Starting at the beginning of the entries and stopping after the line that contains "tap(490, 603)", switch every "GUI agent" to "screen agent" and reproduce those lines with nothing else changed.
──────────────────────────────
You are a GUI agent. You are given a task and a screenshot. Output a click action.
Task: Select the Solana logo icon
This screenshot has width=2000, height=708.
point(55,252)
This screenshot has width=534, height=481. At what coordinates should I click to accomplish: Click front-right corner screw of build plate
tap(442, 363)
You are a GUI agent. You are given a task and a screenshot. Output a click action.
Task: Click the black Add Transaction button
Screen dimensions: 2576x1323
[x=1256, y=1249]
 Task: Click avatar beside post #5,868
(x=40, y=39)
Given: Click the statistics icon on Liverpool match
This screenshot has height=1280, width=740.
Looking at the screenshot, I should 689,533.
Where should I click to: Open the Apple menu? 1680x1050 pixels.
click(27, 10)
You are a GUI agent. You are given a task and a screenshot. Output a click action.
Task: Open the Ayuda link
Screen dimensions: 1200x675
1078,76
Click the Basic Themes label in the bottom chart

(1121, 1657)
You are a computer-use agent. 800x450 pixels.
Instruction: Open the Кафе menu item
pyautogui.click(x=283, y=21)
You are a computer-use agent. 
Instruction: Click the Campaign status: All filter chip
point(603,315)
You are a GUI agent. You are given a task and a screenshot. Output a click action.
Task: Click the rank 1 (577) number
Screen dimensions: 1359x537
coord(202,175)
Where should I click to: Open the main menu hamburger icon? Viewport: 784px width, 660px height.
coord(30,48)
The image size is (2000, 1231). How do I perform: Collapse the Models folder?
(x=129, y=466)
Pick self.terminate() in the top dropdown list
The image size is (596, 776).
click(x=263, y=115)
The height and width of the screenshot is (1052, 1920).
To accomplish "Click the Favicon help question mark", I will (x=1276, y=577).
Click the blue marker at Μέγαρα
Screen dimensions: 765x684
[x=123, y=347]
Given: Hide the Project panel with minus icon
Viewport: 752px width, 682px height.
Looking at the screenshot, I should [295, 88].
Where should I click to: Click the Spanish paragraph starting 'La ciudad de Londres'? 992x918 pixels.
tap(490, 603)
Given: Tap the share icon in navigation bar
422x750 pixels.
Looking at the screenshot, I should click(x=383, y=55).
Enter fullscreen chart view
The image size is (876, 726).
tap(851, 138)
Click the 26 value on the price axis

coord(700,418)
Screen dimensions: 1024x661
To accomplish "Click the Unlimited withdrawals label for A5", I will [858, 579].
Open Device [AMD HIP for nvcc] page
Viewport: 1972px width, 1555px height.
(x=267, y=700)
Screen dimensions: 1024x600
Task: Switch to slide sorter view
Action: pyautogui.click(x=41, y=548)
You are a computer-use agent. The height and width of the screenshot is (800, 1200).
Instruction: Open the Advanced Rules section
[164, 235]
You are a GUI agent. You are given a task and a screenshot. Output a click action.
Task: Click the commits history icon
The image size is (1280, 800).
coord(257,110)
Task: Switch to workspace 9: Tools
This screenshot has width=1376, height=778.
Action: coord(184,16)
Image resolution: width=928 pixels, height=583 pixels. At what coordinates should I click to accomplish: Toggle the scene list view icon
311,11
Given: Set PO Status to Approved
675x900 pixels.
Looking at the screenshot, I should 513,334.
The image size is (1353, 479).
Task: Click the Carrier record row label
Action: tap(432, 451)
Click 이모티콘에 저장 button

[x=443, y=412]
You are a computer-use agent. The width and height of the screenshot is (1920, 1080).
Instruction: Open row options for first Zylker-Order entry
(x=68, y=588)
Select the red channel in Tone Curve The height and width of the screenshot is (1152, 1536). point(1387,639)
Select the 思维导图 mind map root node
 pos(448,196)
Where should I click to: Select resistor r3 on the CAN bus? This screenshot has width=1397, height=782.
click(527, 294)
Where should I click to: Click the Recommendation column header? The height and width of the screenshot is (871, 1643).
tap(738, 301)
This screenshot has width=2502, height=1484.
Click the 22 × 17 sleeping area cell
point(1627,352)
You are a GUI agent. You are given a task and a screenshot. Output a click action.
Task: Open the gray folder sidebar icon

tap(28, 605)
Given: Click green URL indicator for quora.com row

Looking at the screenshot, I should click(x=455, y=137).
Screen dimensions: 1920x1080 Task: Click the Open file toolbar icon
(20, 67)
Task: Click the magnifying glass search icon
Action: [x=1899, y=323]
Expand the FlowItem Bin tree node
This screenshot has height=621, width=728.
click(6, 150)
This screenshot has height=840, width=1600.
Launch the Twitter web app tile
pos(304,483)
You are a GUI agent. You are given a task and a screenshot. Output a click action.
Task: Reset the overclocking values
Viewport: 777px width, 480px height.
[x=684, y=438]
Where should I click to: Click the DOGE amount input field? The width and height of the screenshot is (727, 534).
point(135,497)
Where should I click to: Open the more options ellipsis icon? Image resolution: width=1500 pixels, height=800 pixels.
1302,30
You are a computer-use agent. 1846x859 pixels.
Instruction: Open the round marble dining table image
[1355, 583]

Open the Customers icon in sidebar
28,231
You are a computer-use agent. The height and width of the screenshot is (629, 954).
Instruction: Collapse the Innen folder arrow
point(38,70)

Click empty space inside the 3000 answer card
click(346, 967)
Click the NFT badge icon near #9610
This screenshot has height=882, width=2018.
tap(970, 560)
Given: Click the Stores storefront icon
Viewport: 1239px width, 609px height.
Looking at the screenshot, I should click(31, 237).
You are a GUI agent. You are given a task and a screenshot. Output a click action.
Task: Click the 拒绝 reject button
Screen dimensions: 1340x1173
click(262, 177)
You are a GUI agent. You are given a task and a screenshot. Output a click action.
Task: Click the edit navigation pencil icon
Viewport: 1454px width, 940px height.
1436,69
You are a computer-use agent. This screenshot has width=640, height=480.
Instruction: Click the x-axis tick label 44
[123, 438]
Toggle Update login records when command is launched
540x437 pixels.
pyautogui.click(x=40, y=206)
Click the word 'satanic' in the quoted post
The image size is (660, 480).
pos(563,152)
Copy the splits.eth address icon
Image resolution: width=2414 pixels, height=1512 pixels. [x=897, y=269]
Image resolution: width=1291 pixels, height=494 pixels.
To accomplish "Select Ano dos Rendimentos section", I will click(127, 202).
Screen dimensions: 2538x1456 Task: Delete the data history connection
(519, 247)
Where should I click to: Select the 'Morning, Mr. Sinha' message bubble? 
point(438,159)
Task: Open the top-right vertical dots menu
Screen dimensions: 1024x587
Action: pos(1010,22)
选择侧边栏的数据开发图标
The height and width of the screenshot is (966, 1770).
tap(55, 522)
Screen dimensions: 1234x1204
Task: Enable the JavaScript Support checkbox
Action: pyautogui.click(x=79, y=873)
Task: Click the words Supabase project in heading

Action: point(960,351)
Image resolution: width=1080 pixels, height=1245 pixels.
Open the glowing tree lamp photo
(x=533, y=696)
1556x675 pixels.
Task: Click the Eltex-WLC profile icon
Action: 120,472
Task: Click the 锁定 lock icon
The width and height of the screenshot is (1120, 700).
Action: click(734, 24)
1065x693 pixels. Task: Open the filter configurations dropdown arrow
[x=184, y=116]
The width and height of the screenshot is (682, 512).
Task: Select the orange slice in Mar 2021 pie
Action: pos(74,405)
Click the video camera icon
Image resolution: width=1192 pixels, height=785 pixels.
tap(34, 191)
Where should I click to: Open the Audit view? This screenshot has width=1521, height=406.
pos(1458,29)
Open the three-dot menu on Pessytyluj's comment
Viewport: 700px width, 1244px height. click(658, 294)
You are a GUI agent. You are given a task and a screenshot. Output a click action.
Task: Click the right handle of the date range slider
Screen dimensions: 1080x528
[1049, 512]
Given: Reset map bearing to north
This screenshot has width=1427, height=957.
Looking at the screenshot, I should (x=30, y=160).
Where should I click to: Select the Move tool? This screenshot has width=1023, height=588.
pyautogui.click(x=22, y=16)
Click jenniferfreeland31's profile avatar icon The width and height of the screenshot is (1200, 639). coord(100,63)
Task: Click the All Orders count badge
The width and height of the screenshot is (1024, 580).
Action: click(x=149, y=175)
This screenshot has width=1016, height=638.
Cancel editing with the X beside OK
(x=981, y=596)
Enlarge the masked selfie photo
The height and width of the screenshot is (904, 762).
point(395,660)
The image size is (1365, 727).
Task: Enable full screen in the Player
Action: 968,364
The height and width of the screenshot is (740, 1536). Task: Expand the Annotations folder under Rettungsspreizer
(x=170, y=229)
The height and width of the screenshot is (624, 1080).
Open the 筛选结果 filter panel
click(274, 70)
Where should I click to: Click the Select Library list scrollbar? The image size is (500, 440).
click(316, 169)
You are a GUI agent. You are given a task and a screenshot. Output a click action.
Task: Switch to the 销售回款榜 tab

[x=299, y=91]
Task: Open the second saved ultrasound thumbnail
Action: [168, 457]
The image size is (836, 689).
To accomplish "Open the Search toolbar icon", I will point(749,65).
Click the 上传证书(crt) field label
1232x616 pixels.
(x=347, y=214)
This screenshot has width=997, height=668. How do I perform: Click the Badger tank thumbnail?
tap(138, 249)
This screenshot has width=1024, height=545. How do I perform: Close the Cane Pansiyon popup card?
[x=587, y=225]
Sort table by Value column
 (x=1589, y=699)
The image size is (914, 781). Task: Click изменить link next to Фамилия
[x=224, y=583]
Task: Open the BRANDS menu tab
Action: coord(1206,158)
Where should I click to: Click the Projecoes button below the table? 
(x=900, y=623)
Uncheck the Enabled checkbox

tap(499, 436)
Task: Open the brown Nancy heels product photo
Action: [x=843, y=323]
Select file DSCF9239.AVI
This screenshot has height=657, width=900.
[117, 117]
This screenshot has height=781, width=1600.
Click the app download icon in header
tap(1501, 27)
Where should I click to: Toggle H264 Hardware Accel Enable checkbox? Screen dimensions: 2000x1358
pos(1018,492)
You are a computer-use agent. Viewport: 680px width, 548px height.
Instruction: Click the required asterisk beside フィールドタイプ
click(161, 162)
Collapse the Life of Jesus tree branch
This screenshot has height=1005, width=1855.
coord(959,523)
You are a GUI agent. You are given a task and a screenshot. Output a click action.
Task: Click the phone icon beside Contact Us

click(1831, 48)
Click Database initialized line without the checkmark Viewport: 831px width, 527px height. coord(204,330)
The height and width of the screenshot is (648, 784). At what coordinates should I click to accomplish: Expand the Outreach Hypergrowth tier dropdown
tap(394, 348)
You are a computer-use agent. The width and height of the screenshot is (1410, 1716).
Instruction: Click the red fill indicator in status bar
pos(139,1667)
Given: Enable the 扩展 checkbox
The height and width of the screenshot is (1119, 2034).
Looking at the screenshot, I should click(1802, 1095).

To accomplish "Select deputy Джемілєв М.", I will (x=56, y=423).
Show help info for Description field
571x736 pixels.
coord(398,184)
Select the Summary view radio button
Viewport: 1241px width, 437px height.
──────────────────────────────
- **Result below**:
You are a screen agent. You are given a task and a screenshot. Output a click action.
Task: Select the Solana logo icon
This screenshot has width=2000, height=708.
point(55,252)
This screenshot has width=534, height=481. At what coordinates should I click to accomplish: Click front-right corner screw of build plate
tap(442, 363)
You are a screen agent. You are given a task and a screenshot. Output a click action.
Task: Click the black Add Transaction button
Screen dimensions: 2576x1323
[x=1256, y=1249]
 Task: Click avatar beside post #5,868
(x=40, y=39)
Given: Click the statistics icon on Liverpool match
This screenshot has height=1280, width=740.
Looking at the screenshot, I should 689,533.
Where should I click to: Open the Apple menu? 1680x1050 pixels.
click(27, 10)
You are a screen agent. You are given a task and a screenshot. Output a click action.
Task: Open the Ayuda link
Screen dimensions: 1200x675
1078,76
Click the Basic Themes label in the bottom chart

(1121, 1657)
You are a computer-use agent. 800x450 pixels.
Instruction: Open the Кафе menu item
pyautogui.click(x=283, y=21)
You are a computer-use agent. 
Instruction: Click the Campaign status: All filter chip
point(603,315)
You are a screen agent. You are given a task and a screenshot. Output a click action.
Task: Click the rank 1 (577) number
Screen dimensions: 1359x537
coord(202,175)
Where should I click to: Open the main menu hamburger icon? Viewport: 784px width, 660px height.
coord(30,48)
The image size is (2000, 1231). How do I perform: Collapse the Models folder?
(x=129, y=466)
Pick self.terminate() in the top dropdown list
The image size is (596, 776).
click(x=263, y=115)
The height and width of the screenshot is (1052, 1920).
To accomplish "Click the Favicon help question mark", I will (x=1276, y=577).
Click the blue marker at Μέγαρα
Screen dimensions: 765x684
[x=123, y=347]
Given: Hide the Project panel with minus icon
Viewport: 752px width, 682px height.
Looking at the screenshot, I should [295, 88].
Where should I click to: Click the Spanish paragraph starting 'La ciudad de Londres'? 992x918 pixels.
tap(490, 603)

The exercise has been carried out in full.